Li Rongxia, Stewart Brock, Weintraub Eric, McNeil Michael M
Immunization Safety Office, Division of Healthcare Quality Promotion, National Center for Emerging and Zoonotic Infectious Diseases, Centers for Disease Control and Prevention, Atlanta, GA, U.S.A.
Stat Med. 2014 Aug 30;33(19):3387-97. doi: 10.1002/sim.6161. Epub 2014 Apr 1.
Various recently developed sequential methods have been used to detect signals for post-marketing surveillance in drug and vaccine safety. Among these, the maximized sequential probability ratio test (MaxSPRT) has been used to detect elevated risks of adverse events following vaccination using large healthcare databases. However, a limitation of MaxSPRT is that it only provides a time-invariant flat boundary. In this study, we propose the use of time-varying boundaries for controlling how type I error is distributed throughout the surveillance period. This is especially useful in two scenarios: (i) when we desire generally larger sample sizes before a signal is generated, for example, when early adopters are not representative of the larger population; and (ii) when it is desired for a signal to be generated as early as possible, for example, when the adverse event is considered rare but serious. We consider four specific time-varying boundaries (which we call critical value functions), and we study their statistical power and average time to signal detection. The methodology we present here can be viewed as a generalization or flexible extension of MaxSPRT.

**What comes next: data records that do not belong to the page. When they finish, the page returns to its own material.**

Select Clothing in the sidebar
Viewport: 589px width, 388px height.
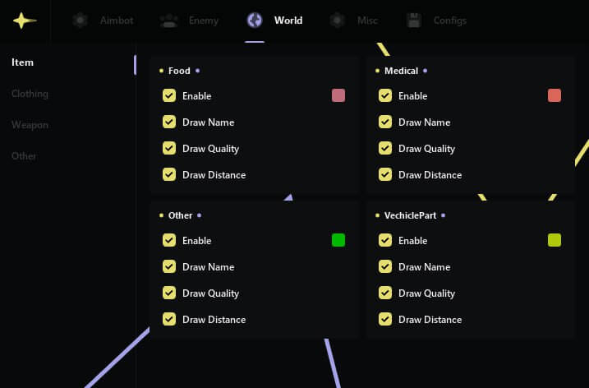(x=30, y=94)
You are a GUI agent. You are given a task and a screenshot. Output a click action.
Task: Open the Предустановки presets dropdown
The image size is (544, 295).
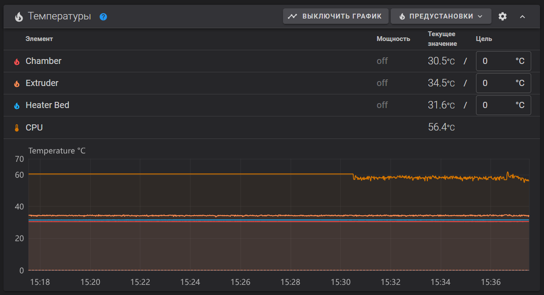441,16

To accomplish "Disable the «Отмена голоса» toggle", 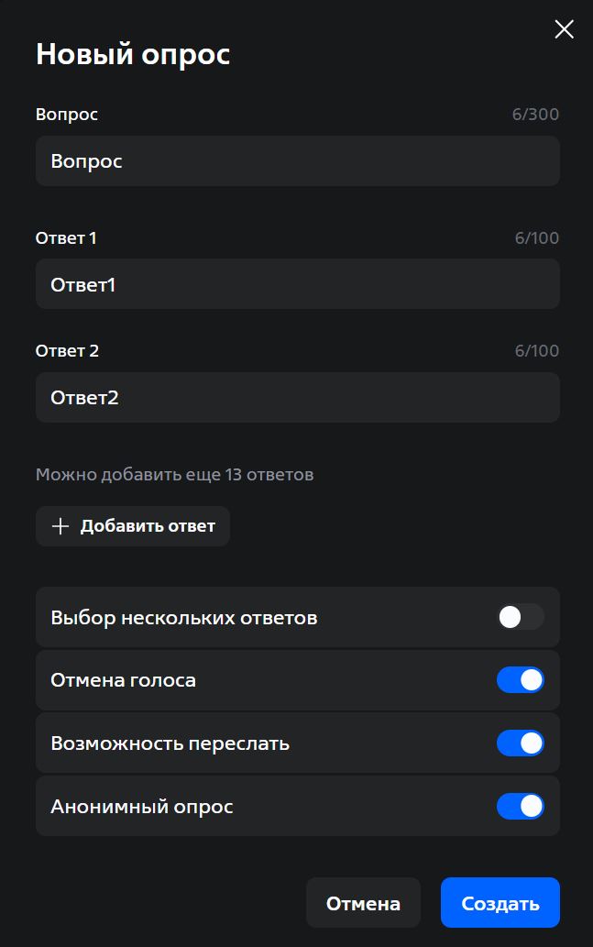I will coord(520,679).
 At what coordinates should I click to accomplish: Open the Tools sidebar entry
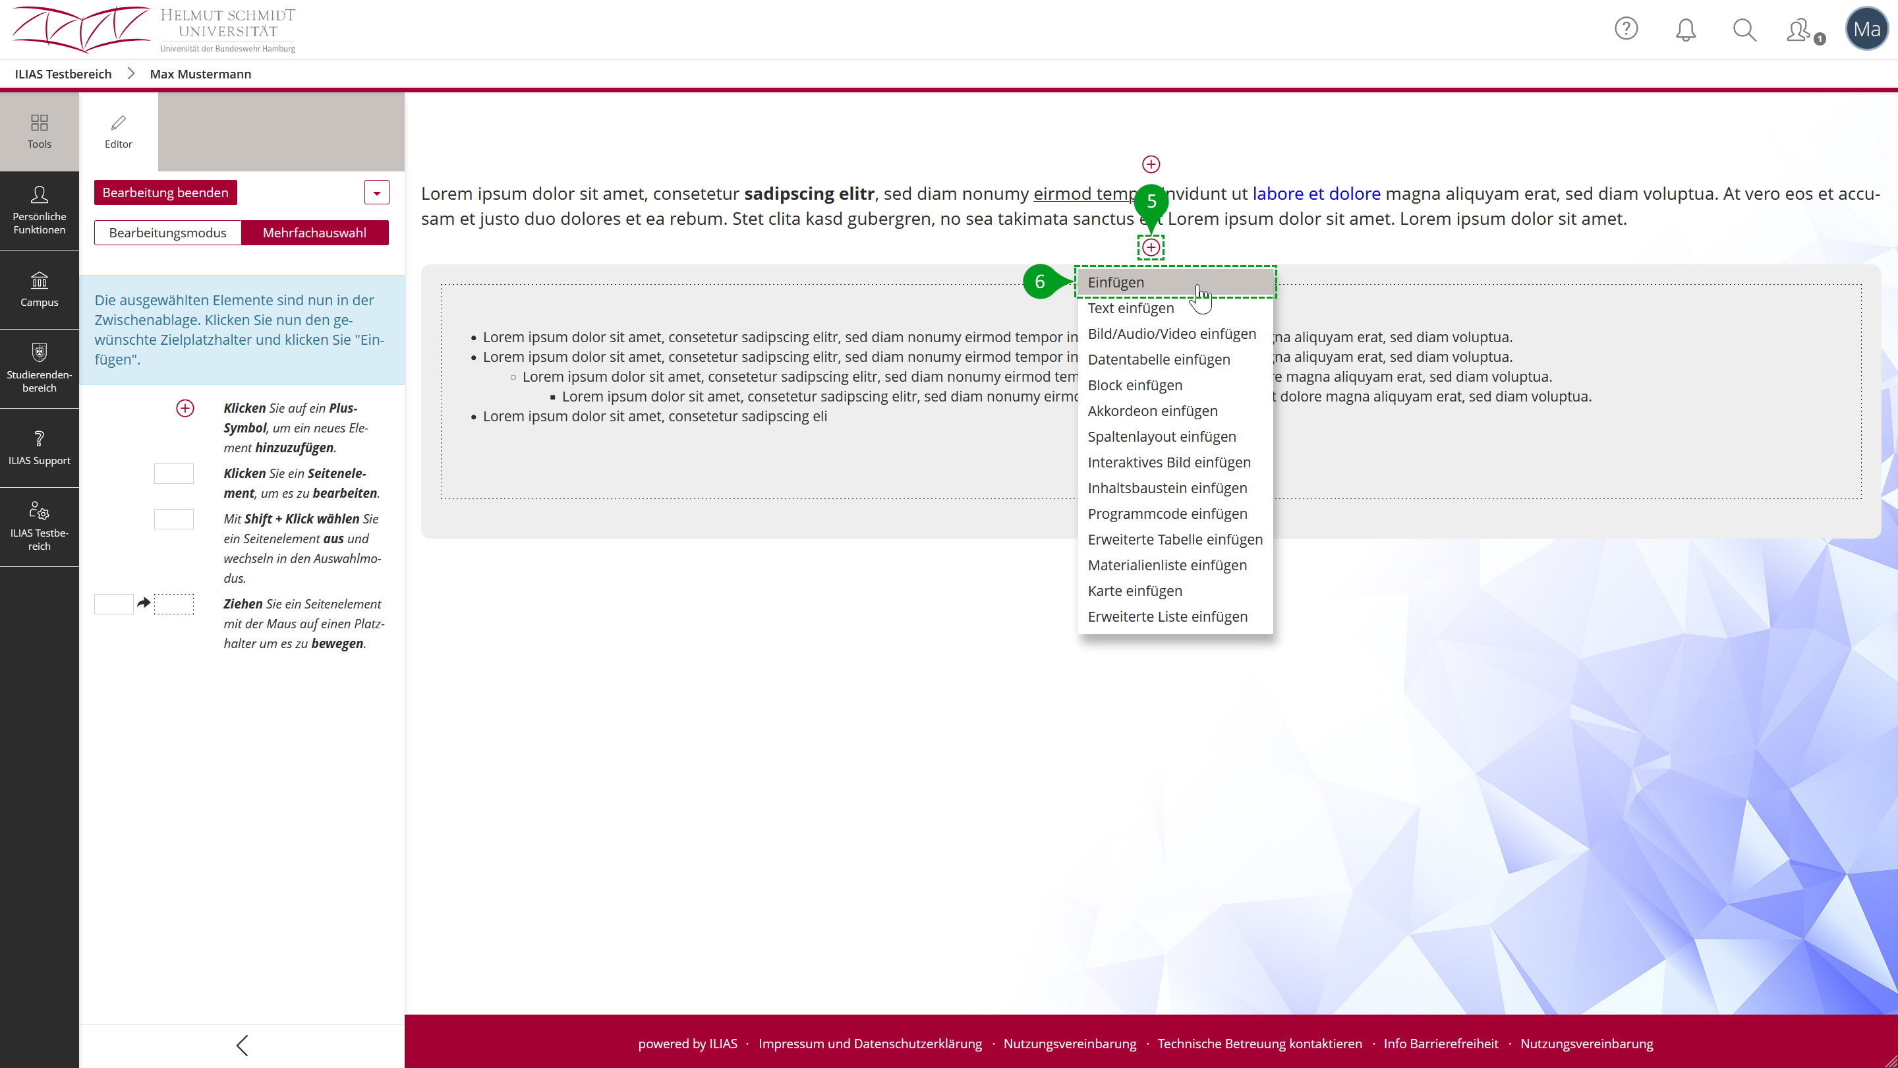pyautogui.click(x=39, y=131)
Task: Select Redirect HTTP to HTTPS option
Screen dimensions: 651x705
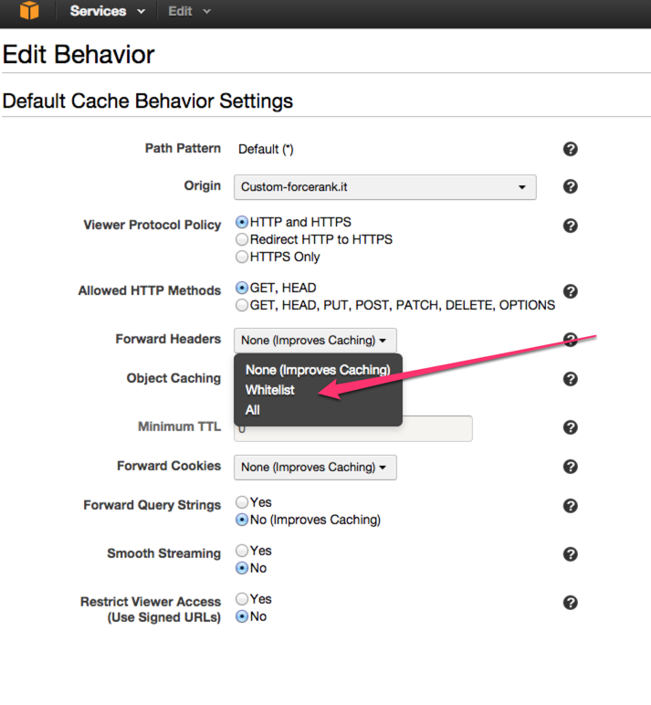Action: click(x=242, y=239)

最近开发的各种序贯方法已被用于药物和疫苗安全性的上市后监测信号检测。其中,最大化序贯概率比检验(MaxSPRT)已被用于利用大型医疗数据库检测疫苗接种后不良事件风险升高的情况。然而,MaxSPRT的一个局限性在于它只提供一个时不变的平坦边界。在本研究中,我们建议使用时变边界来控制第一类错误在整个监测期内的分布方式。这在两种情况下特别有用:(i)当我们在信号产生之前通常希望有更大的样本量时,例如,当早期采用者不能代表更大的人群时;(ii)当希望尽早产生信号时,例如,当不良事件被认为罕见但严重时。我们考虑了四个特定的时变边界(我们称之为临界值函数),并研究了它们的统计功效和信号检测的平均时间。我们在此提出的方法可以被视为MaxSPRT的一种推广或灵活扩展。